Una delle più antiche copie della Bibbia, scritta oltre 1.600 anni fa in Grecia, da questa settimana sarà accessibile online.

L’Università di Lipsia, che si è occupata del progetto insieme alla Biblioteca Nazionale della Russia, alla British Library e al Monastero di Santa Caterina, ha annunciato che da giovedì alcune sezioni del Codex Sinaiticus, che contiene il Nuovo Testamento più antico, saranno consultabili in rete corredate da traduzioni in inglese e tedesco per chi non mastica il greco antico.

Su www.codex-sinaiticus.net saranno pubblicate immagini ad alta risoluzione del Vangelo secondo Marco, diversi libri del Vecchio Testamento e le note che si sono accumulate sul manoscritto nel corso dei secoli, e per il prossimo luglio è prevista la digitalizzazione completa dell’opera.

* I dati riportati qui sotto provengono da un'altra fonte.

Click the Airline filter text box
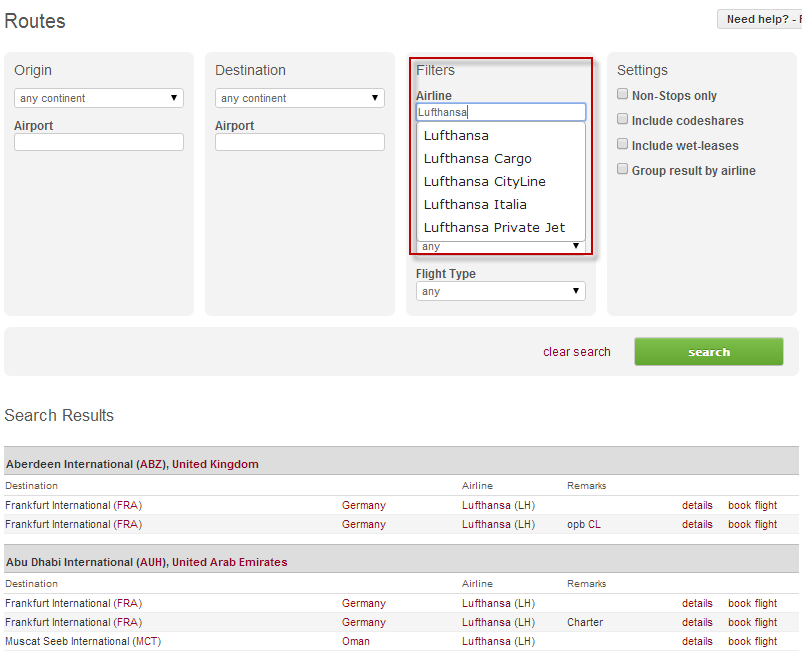 [x=501, y=112]
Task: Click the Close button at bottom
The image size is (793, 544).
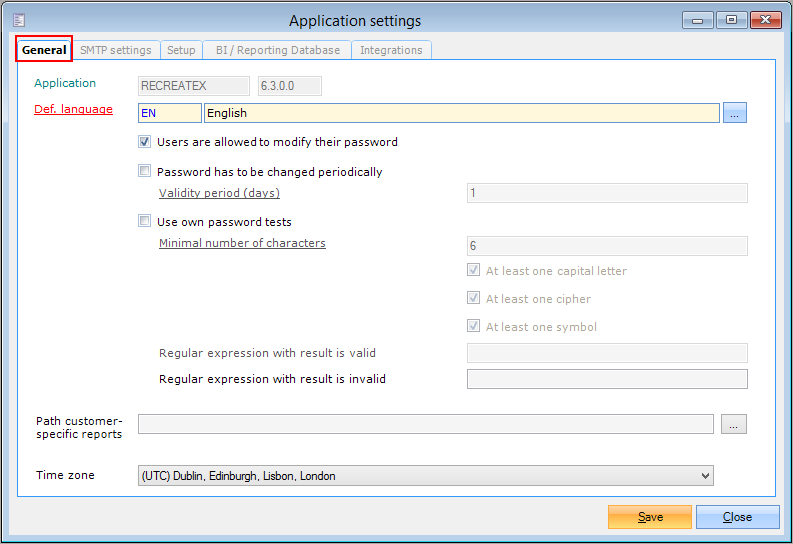Action: (738, 517)
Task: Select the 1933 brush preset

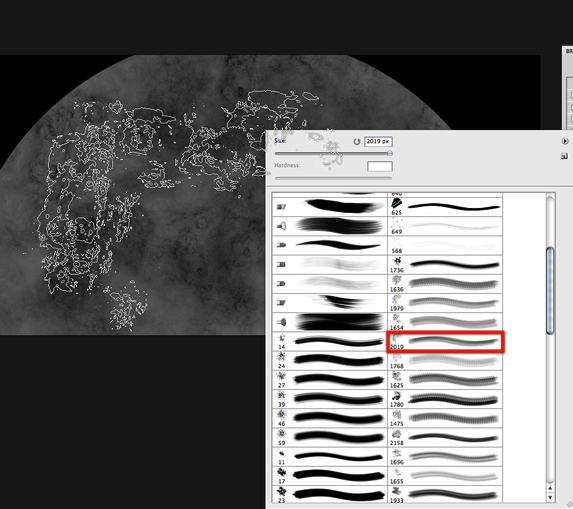Action: point(445,494)
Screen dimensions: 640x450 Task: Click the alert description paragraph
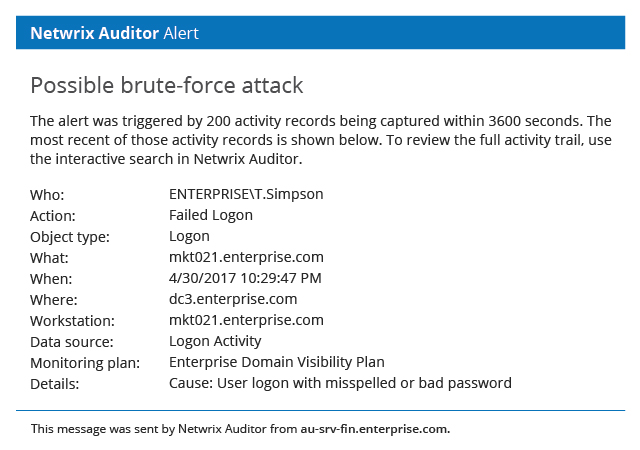[x=320, y=140]
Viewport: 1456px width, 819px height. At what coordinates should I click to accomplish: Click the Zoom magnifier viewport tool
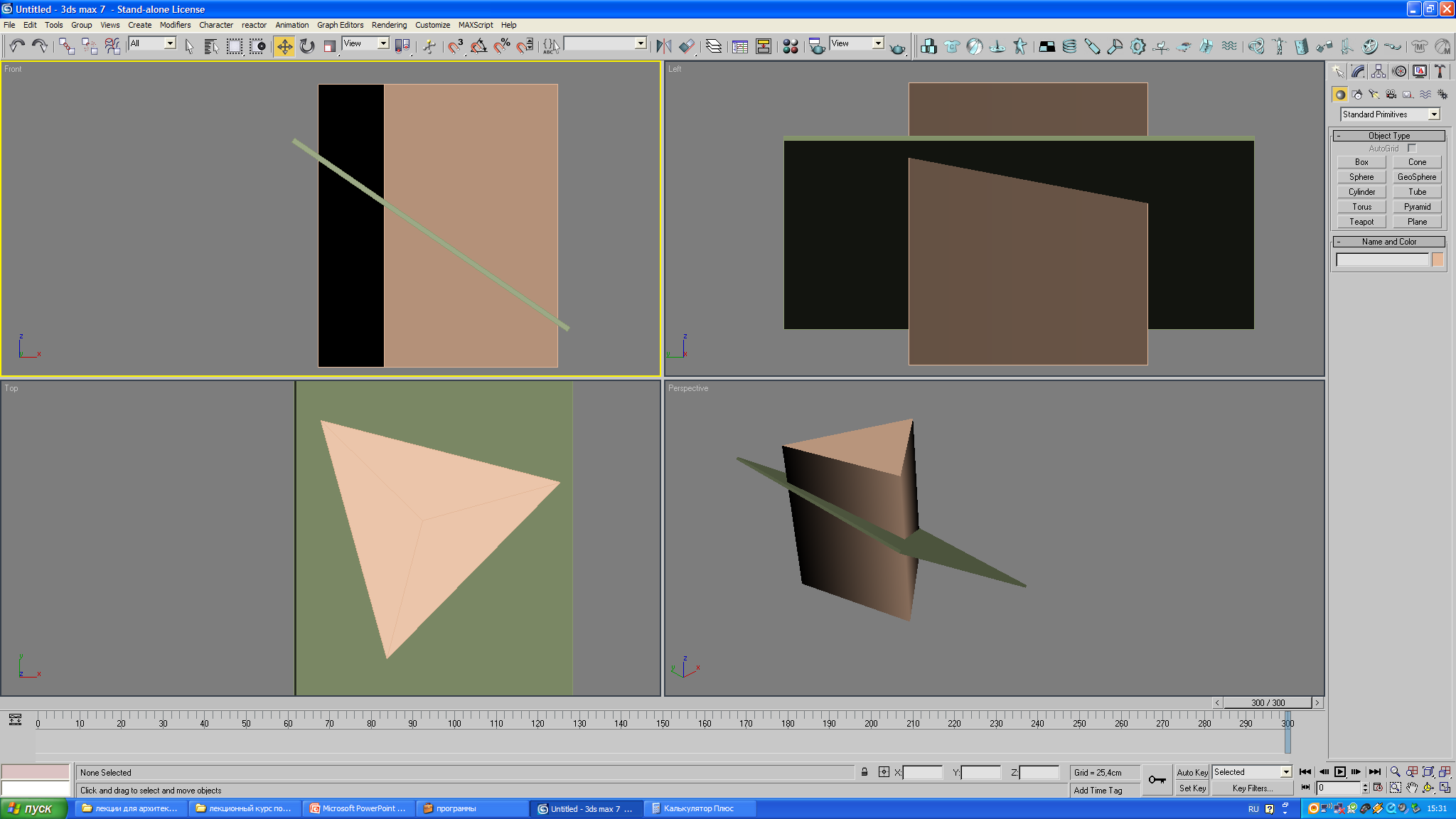[1395, 772]
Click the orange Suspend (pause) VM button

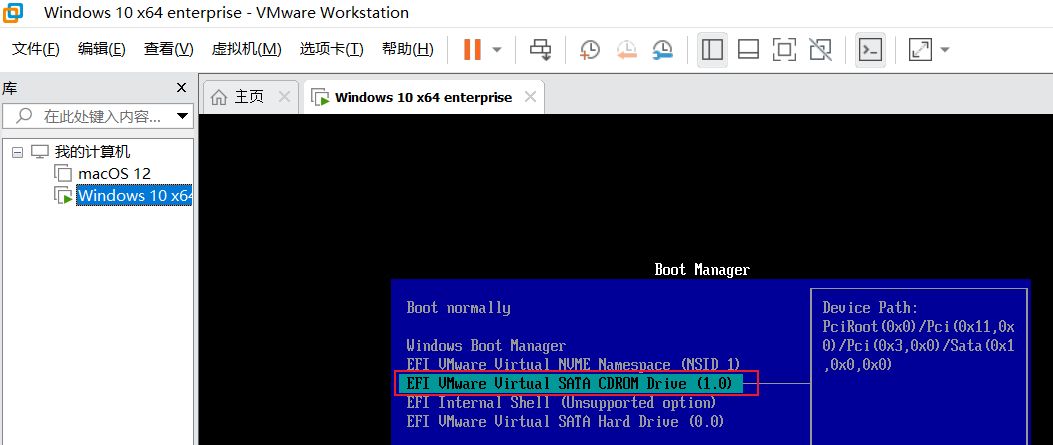[x=471, y=49]
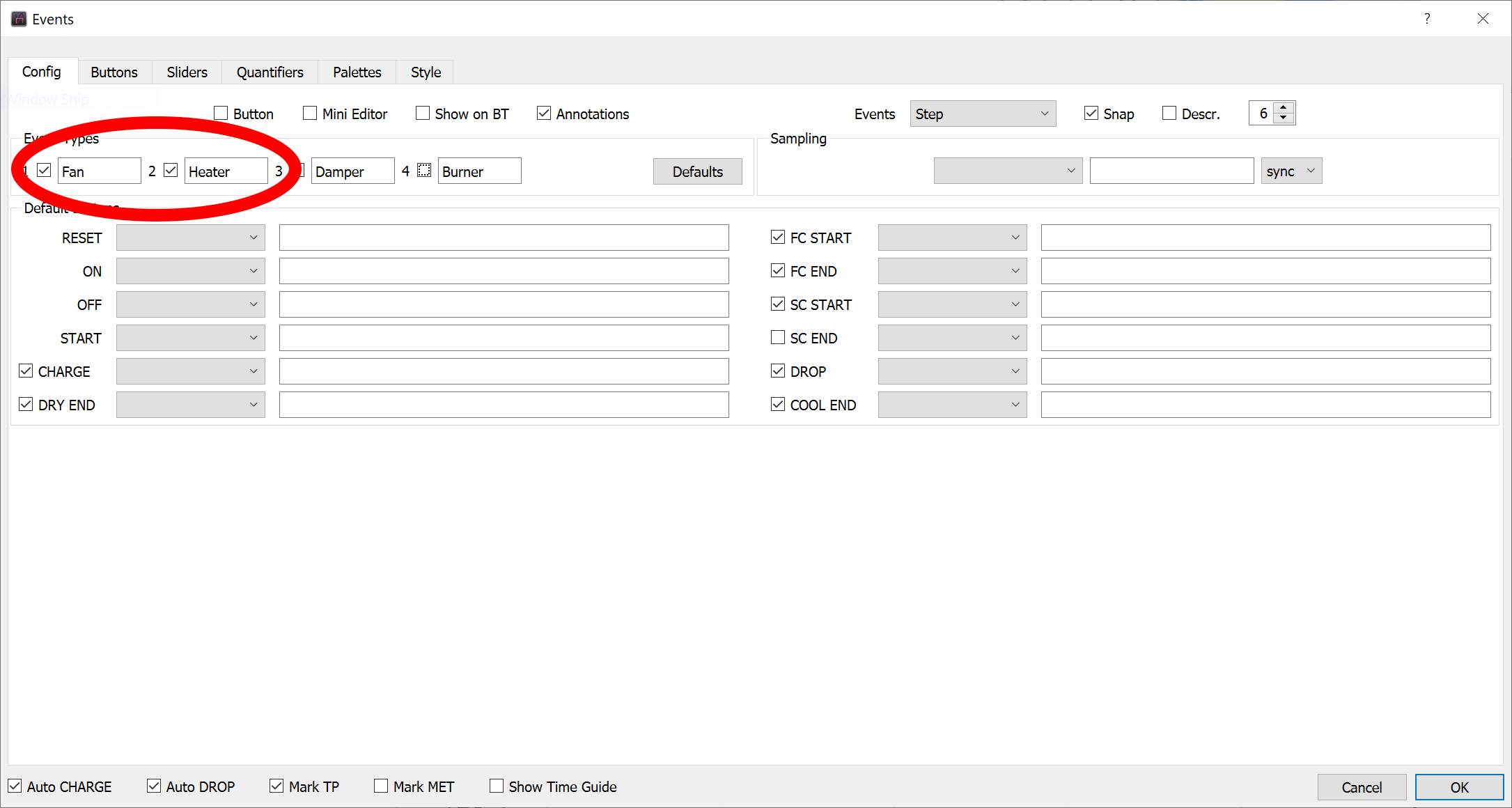Viewport: 1512px width, 808px height.
Task: Open the FC START action dropdown
Action: point(951,238)
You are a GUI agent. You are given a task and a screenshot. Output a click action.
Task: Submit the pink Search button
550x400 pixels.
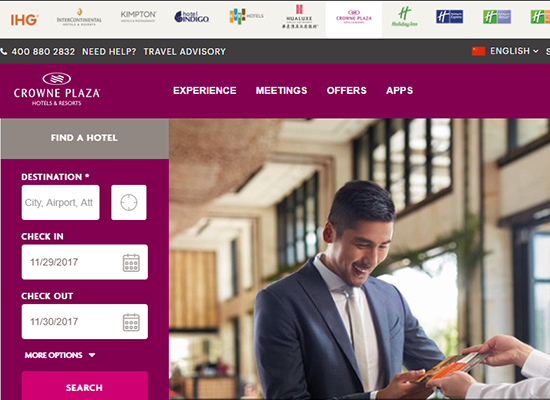click(85, 386)
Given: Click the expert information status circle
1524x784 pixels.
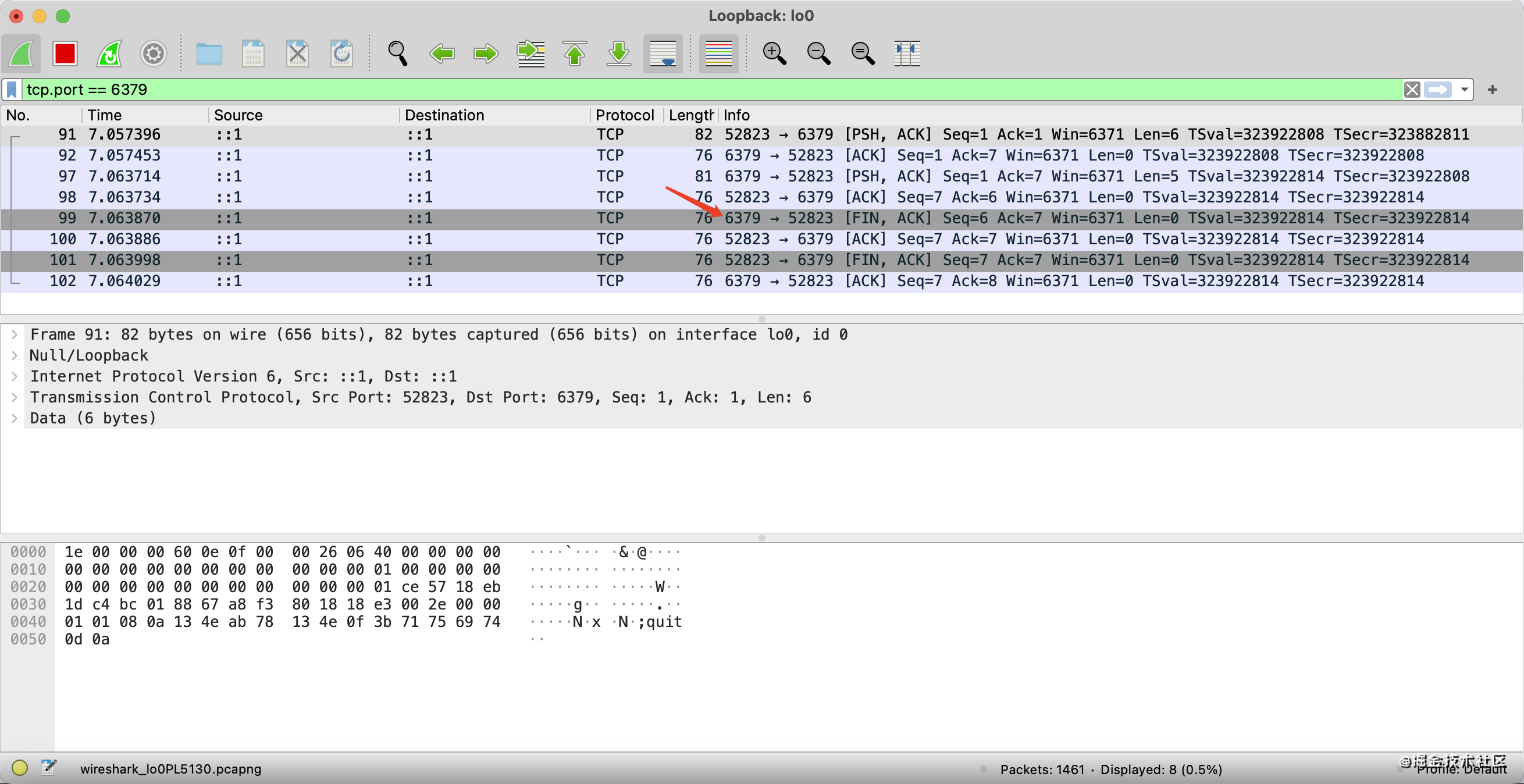Looking at the screenshot, I should (20, 768).
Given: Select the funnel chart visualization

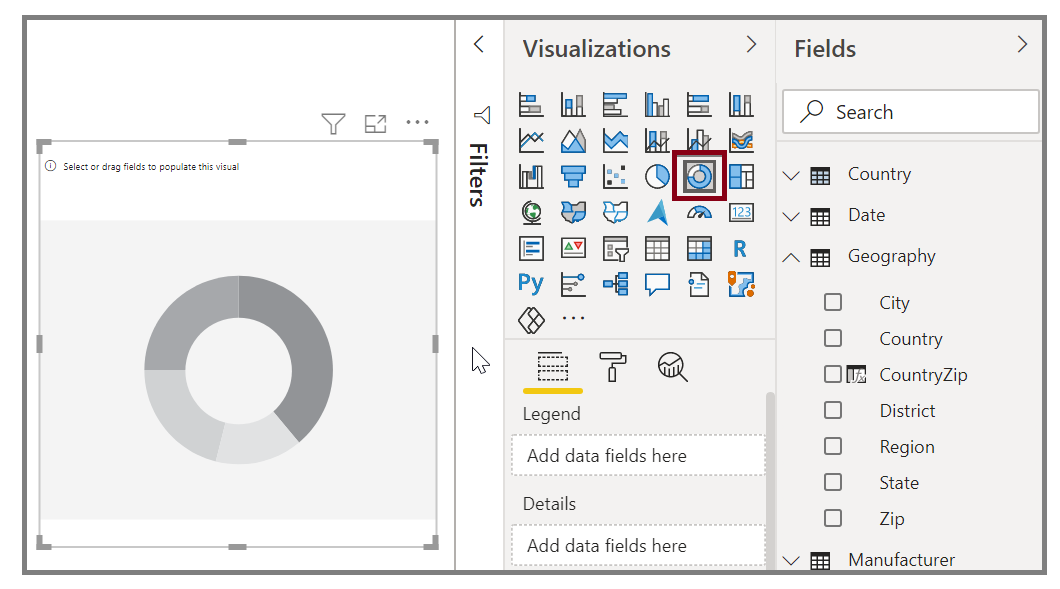Looking at the screenshot, I should (x=573, y=175).
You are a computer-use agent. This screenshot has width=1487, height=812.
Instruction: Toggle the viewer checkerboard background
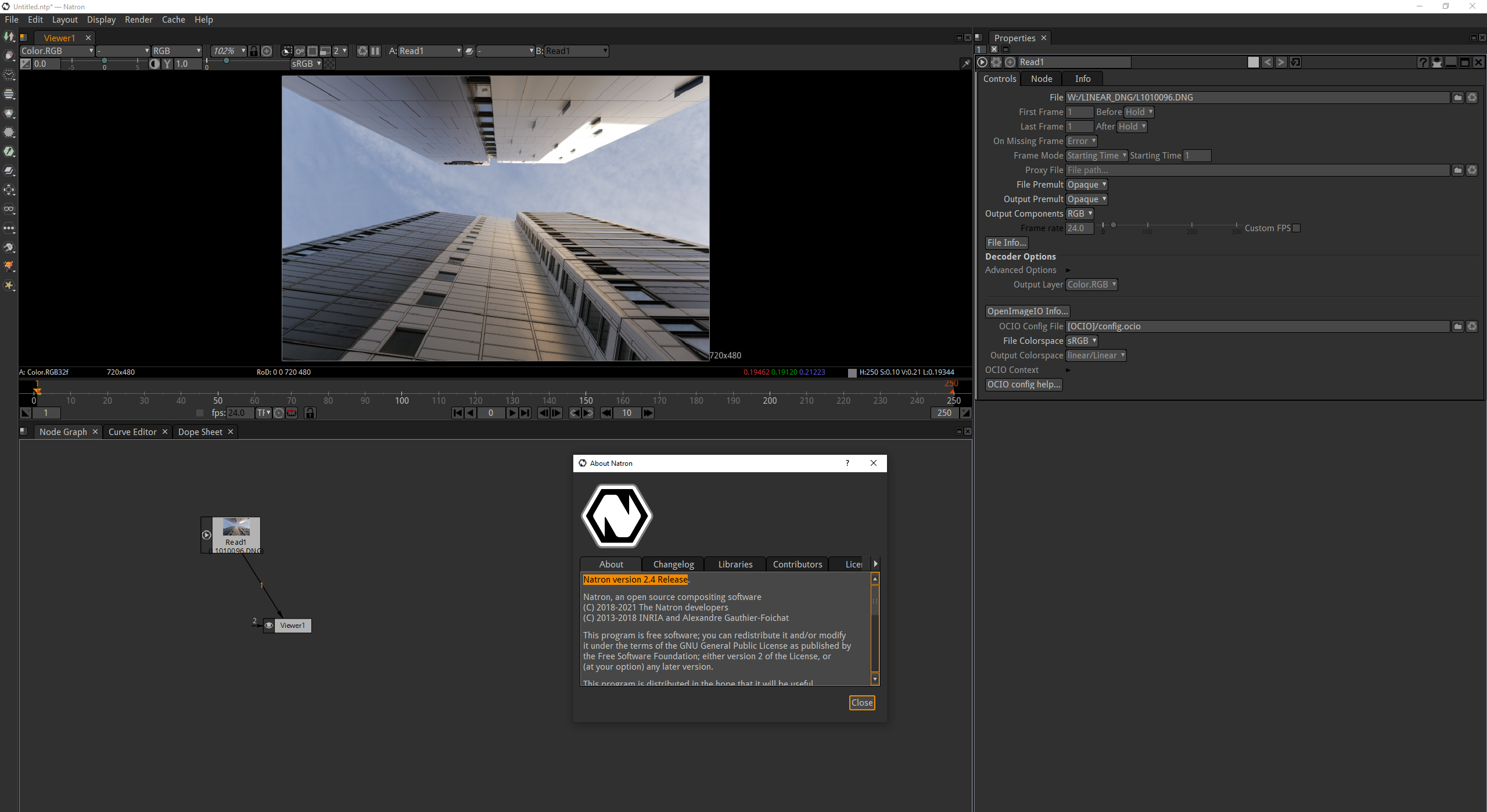329,64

Secondo Ulrich Johannes Schneider, direttore della Biblioteca dell’Ateneo di Lipsia, nel quale sono conservate alcune parti del manoscritto, la pubblicazione in rete permetterà a tutti di poter studiare un lavoro di “fondamentale” importanza per i cristiani.

Datato intorno al 350 d.C., secondo gli esperti il manoscritto è la più antica copia esistente della Bibbia insieme al Codex Vaticanus.